Schrems se situe en zone forestière du nord de l'Autriche, près de la frontière tchèque.

Il écrivit la lettre à Schrems le 8 mai. Il venait de Budweis. 

 

Quand on reçoit un tel exemplaire entre les mains, on a presque l'impression de rêver. Mais après des mois de recherches, on peut établir sans aucun doute, que cette lettre est vraiment une authentique rareté.

A propos du papier de la lettre, il s'agit d'un papier typique d'époque avec des signes d'eau en lignes horizontales espacées de 2 centimètres. Il s'agit d'une double feuille, pliée en deux et légèrement plus petite que le format courant contemporain A4. Non loin du centre de la feuille, apparaît un signe (d'eau) : VI.

La lettre a été rédigée, comme on peut le constater, dans un style précipité, pendant le déplacement de l'Empereur de la Tchéquie vers l'Autriche au début de Mai.

Le papier montre quelques signes de vieillesse qui confirment son âge de 200 ans.

Son secrétaire a utilisé une encre et une plume qui a laissé quelques tâches lors de l'écriture. Quand on observe ces tâches à la loupe, on voit bien qu'elles ont été absorbées par le papier et qu'il ne s'agit en aucun cas, d'une imitation.
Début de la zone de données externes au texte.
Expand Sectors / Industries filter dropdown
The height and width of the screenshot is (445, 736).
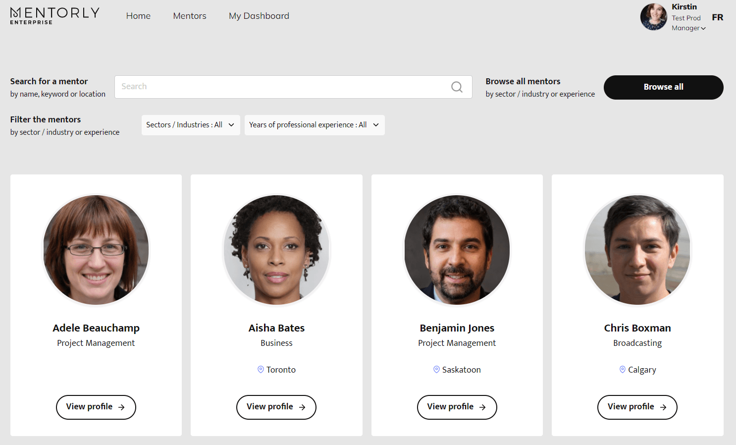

Le contenu de la lettre est certainement une pièce maîtresse en faveur de son authenticité. Monsieur Wöber est un historien spécialisé sur cette guerre et qui a étudié cette période pendant de longues années. Il a déjà fait publier plusieurs ouvrages spécialisés sur la campagne d'Autriche. Le type d'écriture et surtout le contenu, montrent sans contestation, qu'il s'agit bien d'une lettre de l'Empereur François. Le style est très typique pour être à l'origine d'une haute personnalité de cette époque. En plus, il n'indique que des informations générales, telles qu'elles ont été transmises en cours de conflit, ceci pour ne pas divulguer des informations trop précises au cas où l'adversaire intercepterait la lettre. Une marque au dos, semble justement indiquer que la lettre est apparue le 11 mai vers Cluept sur l'Inn ce qui pourrait indiquer qu'elle a été interceptée par les troupes françaises. Car à cette époque, seule la partie droite du Danube était encore sous le contrôle autrichien.

Mais le plus important concerne la signature de la lettre. Nous avons pu prendre contact avec le Professeur  Ernst Gamillscheg de Vienne. Il est le Directeur des lettres écrites et autographées de la bibliothèque nationale de Vienne. Il nous a confirmé par écrit, que pour notre lettre, il s'agit certainement de la signature de François I (II) d'Autriche. Il a aussi confirmé, que le texte de cette lettre a plutôt été écrit par dictée, par un secrétaire. Ce dernier élément confirme au fond encore davantage l'authenticité de cette lettre exceptionnelle.